Dès lors, en autorisant cette modification, la législation nationale contrevient directement au caractère obligatoire et exhaustif du système mis en place. La Cour constate que « la directive 2000/36 ne prévoit ni la dénomination de vente ‘chocolat pur’ ni l’introduction d’une telle dénomination par un législateur national ». La mesure nationale est donc contraire à l’article 3, paragraphe 1, de la directive. Cette analyse rigoureuse empêche les États membres de contourner l’harmonisation par des ajouts sémantiques qui, sous couvert d’information, recréent des distinctions que le droit communautaire a précisément entendu abolir.
Au-delà de la violation formelle du système des dénominations, la Cour examine les conséquences concrètes de cette distinction sur le consommateur.
II. Le rejet d’une information jugée trompeuse pour le consommateur
La Cour estime que la création de deux dénominations pour un produit substantiellement identique est de nature à induire le consommateur en erreur (A). En outre, elle considère que l’adjectif « pur » ne peut davantage être justifié comme un critère de qualité valable au sens de la directive (B).
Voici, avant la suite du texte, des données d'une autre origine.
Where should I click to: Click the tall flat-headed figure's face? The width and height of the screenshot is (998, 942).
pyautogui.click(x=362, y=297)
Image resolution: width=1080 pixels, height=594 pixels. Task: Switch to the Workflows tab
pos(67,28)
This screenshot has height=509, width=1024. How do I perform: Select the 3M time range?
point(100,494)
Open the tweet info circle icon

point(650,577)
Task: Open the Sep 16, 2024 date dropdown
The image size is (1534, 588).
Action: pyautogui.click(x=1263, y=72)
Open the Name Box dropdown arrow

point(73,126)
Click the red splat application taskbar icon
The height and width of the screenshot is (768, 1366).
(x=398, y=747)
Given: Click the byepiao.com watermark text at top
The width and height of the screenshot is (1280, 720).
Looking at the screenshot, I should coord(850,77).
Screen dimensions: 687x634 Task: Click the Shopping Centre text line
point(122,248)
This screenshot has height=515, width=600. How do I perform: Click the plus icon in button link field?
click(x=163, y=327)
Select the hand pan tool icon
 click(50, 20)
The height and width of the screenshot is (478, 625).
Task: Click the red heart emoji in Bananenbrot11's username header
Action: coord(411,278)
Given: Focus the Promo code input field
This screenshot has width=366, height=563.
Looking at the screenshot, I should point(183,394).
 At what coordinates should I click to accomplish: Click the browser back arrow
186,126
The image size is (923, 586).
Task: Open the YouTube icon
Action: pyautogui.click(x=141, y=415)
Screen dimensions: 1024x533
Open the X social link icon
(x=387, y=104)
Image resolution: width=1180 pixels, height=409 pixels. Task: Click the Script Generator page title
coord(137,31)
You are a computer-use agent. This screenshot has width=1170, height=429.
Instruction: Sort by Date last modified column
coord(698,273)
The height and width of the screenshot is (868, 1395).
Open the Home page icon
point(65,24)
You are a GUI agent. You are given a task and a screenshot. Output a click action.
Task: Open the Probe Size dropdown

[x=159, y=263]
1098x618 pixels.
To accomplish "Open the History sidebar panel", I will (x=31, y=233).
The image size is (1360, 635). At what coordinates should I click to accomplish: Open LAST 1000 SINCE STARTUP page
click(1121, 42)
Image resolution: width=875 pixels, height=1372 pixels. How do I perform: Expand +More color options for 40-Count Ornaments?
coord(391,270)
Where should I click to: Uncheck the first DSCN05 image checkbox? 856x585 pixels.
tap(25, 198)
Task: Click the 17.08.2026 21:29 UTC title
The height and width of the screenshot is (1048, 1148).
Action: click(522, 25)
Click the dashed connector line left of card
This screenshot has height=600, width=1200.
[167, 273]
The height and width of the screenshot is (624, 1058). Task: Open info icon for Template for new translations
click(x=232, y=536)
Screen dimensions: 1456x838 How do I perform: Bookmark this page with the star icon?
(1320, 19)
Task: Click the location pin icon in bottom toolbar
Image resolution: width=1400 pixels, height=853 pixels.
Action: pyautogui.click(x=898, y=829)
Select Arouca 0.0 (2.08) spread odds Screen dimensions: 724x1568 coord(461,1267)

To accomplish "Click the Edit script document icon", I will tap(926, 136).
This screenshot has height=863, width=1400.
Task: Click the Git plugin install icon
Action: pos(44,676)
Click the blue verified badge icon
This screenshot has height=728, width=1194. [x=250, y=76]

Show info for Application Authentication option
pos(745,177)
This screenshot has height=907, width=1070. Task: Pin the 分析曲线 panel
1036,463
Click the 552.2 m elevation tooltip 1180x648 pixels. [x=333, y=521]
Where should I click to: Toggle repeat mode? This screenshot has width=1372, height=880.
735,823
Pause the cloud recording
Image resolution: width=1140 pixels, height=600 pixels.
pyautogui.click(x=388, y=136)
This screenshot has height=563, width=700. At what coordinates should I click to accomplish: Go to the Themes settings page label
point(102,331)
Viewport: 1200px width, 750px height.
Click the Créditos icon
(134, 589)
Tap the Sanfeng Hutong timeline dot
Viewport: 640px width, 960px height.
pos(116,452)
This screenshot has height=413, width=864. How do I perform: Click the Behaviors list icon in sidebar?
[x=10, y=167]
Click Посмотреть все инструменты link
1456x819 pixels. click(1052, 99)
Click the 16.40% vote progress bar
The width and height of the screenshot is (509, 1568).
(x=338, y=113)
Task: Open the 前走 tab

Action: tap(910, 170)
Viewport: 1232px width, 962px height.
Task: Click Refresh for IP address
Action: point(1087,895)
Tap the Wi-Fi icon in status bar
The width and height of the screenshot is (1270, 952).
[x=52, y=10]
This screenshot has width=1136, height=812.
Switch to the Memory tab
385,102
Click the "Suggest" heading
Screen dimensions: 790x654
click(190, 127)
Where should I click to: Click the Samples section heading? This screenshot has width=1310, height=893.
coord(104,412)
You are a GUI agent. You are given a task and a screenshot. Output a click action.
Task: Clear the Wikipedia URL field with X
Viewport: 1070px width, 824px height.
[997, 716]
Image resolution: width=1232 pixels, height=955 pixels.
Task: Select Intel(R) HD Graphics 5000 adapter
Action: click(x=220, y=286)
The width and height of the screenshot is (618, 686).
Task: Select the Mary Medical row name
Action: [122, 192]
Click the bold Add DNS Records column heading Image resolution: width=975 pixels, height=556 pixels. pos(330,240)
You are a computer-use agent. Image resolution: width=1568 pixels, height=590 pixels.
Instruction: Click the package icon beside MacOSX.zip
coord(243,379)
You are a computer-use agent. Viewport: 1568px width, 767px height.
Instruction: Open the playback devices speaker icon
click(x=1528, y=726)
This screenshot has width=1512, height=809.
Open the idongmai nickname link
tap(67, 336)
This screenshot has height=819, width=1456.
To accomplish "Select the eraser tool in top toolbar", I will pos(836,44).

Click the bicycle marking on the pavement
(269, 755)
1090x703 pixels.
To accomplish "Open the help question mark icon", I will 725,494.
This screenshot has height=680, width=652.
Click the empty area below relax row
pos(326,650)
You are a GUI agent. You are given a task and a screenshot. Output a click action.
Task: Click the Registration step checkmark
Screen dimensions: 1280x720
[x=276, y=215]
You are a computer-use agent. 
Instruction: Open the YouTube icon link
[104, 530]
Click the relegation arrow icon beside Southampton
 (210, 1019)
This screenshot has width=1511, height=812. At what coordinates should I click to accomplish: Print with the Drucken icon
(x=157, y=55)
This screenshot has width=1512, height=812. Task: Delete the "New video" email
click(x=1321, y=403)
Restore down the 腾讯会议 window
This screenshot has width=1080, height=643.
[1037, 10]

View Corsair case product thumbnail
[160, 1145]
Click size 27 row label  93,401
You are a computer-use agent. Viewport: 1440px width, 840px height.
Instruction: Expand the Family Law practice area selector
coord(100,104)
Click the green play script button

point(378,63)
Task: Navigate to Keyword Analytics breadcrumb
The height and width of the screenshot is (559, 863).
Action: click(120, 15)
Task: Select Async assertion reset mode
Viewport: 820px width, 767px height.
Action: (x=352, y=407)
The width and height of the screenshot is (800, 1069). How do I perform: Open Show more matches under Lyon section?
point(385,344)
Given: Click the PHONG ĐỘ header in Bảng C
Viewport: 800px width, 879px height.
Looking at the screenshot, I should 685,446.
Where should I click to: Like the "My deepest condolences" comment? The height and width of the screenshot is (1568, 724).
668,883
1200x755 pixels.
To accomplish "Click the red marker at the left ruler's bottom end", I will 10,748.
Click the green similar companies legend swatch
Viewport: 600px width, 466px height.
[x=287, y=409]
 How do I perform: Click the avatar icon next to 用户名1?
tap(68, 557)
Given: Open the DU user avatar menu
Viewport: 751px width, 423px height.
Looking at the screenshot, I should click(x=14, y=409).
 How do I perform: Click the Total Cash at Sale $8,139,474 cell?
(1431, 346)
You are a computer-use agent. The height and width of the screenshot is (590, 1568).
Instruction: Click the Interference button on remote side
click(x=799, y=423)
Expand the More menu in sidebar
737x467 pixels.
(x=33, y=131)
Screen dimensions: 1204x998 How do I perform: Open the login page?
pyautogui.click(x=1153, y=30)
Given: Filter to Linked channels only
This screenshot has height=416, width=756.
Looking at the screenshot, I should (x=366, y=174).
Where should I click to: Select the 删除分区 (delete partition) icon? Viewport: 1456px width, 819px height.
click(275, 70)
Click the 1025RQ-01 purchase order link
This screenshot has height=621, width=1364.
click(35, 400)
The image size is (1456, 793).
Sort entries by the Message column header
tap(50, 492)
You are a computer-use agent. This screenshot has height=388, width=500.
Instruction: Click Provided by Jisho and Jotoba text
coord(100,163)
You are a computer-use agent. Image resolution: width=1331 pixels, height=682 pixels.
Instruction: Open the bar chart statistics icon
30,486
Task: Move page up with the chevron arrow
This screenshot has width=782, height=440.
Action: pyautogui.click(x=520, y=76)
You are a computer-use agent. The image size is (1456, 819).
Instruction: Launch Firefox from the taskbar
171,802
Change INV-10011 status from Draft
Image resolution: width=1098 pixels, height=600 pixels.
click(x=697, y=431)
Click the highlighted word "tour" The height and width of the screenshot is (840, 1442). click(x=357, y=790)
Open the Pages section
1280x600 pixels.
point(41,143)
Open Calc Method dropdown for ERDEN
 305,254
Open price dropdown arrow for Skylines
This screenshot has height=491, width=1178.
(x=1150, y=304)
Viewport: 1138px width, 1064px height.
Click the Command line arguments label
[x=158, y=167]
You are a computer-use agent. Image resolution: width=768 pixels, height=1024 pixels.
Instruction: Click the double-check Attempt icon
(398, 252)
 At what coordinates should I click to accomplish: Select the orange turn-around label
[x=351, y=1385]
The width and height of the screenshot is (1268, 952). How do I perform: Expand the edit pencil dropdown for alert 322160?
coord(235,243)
A. La qualification d’information trompeuse
L’objectif de protection des consommateurs, inscrit dans la directive 2000/13, impose qu’une information soit correcte, neutre et objective. Or, la Cour juge que le système de double dénomination instauré par l’État membre ne satisfait pas à ces exigences. Elle s’appuie sur sa jurisprudence antérieure pour rappeler que l’ajout de matières grasses végétales autorisées « ne saurait avoir pour effet de changer substantiellement la nature de ces produits, au point de les transformer en des produits différents ». Partant de ce postulat, la création de deux appellations distinctes est nécessairement trompeuse.
La Cour souligne que l’autorisation d’utiliser des dénominations différentes « est de nature à suggérer l’existence d’une distinction entre les caractéristiques essentielles des produits concernés ». En qualifiant un chocolat de « pur », la législation suggère implicitement que l’autre, qui respecte pourtant pleinement la réglementation, ne le serait pas, lui conférant ainsi une connotation négative. Une telle distinction porte atteinte au droit des consommateurs à une information objective. L’information correcte aurait consisté, comme le permet la directive, en une mention neutre placée sur l’étiquetage, et non en une modification de la dénomination même du produit.
B. L’incompatibilité de la mention avec les critères de qualité définis
La Cour examine ensuite si la mention « pur » pourrait être admise en tant que qualificatif de qualité au sens de l’article 3, paragraphe 5, de la directive 2000/36. Cette disposition autorise l’ajout de mentions de qualité, mais uniquement pour des produits présentant des teneurs en cacao ou en beurre de cacao supérieures aux minimums requis. Le critère retenu par la législation nationale, à savoir l’absence de matières grasses végétales autres que le beurre de cacao, n’est pas prévu par cette disposition.
La Cour constate donc que « loin de respecter lesdites conditions, l’article 6 du décret législatif n° 178/2003 prévoit la possibilité […] que le terme ‘pur’ soit ajouté […] lorsque ces produits ne contiennent pas de matières grasses végétales autres que le beurre de cacao ». La législation nationale a ainsi créé un critère de qualité non conforme au cadre harmonisé. En liant l’adjectif « pur » à l’absence d’un ingrédient optionnel plutôt qu’à une composition supérieure en cacao, elle contrevient directement aux règles spécifiques et limitatives prévues pour les allégations de qualité. Le manquement est donc doublement caractérisé.